Michael Goldverg from BNY Mellon presented on their journey with automating processes within the bank across thousands of people in multiple business departments. They needed to deal with interdependencies between departments, variations due to account/customer types, SLAs at the departmental and individual level, and thousands of daily process instances.
They use the approach of a single base model with thousands of variations – the “super model” – where the base model appears to include smaller ad hoc models (mostly snippets surrounding a single task that were initially all manual operations) that are assembled dynamically for any specific type of process. Sort of an accidental case management model at first glance, although I’d love to get a closer look at their model. There was a question about the number of elements in their model, which Michael estimated as “three dozen or so” tasks and a similar number of gateways, but can’t share the actual model for confidentiality reasons.
They have a deployment architecture that allows for multiple clusters accessing a single operational database, where each cluster could have a unique version of the process model. Applications could then be configured to select the server cluster – and therefore the model version – at runtime, allowing for multiple models to be tested in a live environment. There’s also an automated process instance migration service that moves the live process instances if the old and new process models are not compatible. Their model changes constantly, and they update the production model at least once per week.
They’ve had to deal with optimistic locking exceptions (fairly common when you have a lot of parallel gateways and multiple instances of the engine) by introducing their own external locking mechanism, and by offloading some of this to the Camunda JobExecutor using asynchronous continuations although that can cause a hit on performance. The hope is that this will be resolved when they move to the V8 engine – V8 doesn’t rely on a single relational database and is also highly distributed by design.
They run 50-100k transactions per day, and have hundreds of millions of tasks in the history database. They manage this with aggressive cleaning of the history database – currently set to 60 days – by archiving the task history as PDFs in their content management system where it’s discoverable. They are also very careful about the types of queries that they allow directly on the Camunda database, since a single poorly-constructed search can bring the database to its knees: this is why Camunda, like other vendors, discourage the direct querying of their database.

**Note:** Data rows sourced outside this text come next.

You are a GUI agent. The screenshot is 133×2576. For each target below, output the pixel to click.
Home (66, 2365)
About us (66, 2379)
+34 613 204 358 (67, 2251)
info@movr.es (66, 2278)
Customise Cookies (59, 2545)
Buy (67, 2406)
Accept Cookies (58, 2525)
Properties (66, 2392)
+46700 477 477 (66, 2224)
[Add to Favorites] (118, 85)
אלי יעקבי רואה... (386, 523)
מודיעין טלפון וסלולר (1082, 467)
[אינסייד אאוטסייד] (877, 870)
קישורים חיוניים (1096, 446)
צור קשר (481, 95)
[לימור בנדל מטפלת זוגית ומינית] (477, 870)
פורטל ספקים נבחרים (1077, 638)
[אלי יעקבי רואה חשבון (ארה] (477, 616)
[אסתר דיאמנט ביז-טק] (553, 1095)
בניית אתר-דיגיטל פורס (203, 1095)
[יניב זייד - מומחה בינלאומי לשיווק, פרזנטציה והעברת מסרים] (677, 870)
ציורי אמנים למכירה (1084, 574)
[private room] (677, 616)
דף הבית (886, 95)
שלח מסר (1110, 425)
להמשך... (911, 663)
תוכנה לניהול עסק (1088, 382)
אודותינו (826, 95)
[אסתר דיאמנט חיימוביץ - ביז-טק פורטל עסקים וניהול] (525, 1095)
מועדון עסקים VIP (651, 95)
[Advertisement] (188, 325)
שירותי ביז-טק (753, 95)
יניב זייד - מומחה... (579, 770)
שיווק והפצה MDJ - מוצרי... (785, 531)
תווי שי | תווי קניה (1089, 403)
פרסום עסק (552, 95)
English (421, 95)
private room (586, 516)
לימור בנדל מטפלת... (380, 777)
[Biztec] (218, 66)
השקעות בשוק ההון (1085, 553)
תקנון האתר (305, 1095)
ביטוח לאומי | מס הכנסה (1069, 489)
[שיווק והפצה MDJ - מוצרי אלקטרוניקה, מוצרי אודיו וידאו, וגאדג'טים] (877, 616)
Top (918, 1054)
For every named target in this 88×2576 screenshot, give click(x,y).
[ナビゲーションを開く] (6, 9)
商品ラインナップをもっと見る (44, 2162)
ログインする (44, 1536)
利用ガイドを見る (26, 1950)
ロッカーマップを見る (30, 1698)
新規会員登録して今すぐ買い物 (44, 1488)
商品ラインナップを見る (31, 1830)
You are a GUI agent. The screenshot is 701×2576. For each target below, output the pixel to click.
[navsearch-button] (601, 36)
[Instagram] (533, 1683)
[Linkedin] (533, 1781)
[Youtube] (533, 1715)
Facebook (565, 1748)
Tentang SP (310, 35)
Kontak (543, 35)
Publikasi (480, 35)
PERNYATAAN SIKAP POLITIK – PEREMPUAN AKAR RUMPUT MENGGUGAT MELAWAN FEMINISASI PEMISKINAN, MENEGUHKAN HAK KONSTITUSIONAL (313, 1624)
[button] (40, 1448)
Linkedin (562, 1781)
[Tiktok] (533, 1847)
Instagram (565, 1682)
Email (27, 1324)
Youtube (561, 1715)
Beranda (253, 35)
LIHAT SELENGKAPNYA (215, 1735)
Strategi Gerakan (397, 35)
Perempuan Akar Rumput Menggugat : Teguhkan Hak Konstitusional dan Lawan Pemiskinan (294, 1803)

There are a lot of trade offs to be understood when it comes to performance optimization at this scale. Also some good points about starting your deployment with a more complex configuration, e.g., two servers even if one is adequate, so that you’re not working out the details of how to run the more complex configuration when you’re also trying to scale up quickly. Lots of details in Michael’s presentation that I’m not able to capture here, definitely check out the recorded video later if you have large deployment requirements.